Stored records:
───
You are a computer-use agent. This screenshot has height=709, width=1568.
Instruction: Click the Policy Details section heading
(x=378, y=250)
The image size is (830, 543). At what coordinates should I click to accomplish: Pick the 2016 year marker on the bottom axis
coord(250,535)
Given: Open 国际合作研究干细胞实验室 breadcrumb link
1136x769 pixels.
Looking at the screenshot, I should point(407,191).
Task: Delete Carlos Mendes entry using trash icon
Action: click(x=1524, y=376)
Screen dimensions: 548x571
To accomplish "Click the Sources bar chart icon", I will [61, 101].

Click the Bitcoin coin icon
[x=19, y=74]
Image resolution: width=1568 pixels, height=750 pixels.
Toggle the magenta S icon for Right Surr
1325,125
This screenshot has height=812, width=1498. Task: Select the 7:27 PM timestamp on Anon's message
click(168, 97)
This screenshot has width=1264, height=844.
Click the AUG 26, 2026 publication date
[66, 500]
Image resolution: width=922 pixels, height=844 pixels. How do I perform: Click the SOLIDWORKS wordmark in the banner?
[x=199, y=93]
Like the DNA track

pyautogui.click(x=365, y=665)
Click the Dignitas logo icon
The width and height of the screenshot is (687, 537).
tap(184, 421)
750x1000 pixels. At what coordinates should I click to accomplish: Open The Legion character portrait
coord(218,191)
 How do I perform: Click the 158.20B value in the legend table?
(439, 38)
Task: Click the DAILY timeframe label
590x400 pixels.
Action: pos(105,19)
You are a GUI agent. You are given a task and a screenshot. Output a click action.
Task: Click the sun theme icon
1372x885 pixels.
───
● **Exercise instructions**:
Return exactly the lines in the records above, beginning with the one that holds "Click the Dignitas logo icon" and ending with the last.

● **Solution for this exercise**:
Click the Dignitas logo icon
The width and height of the screenshot is (687, 537).
tap(184, 421)
750x1000 pixels. At what coordinates should I click to accomplish: Open The Legion character portrait
coord(218,191)
 How do I perform: Click the 158.20B value in the legend table?
(439, 38)
Task: Click the DAILY timeframe label
590x400 pixels.
Action: pos(105,19)
You are a GUI agent. You are given a task and a screenshot. Output a click action.
Task: Click the sun theme icon
1372x885 pixels.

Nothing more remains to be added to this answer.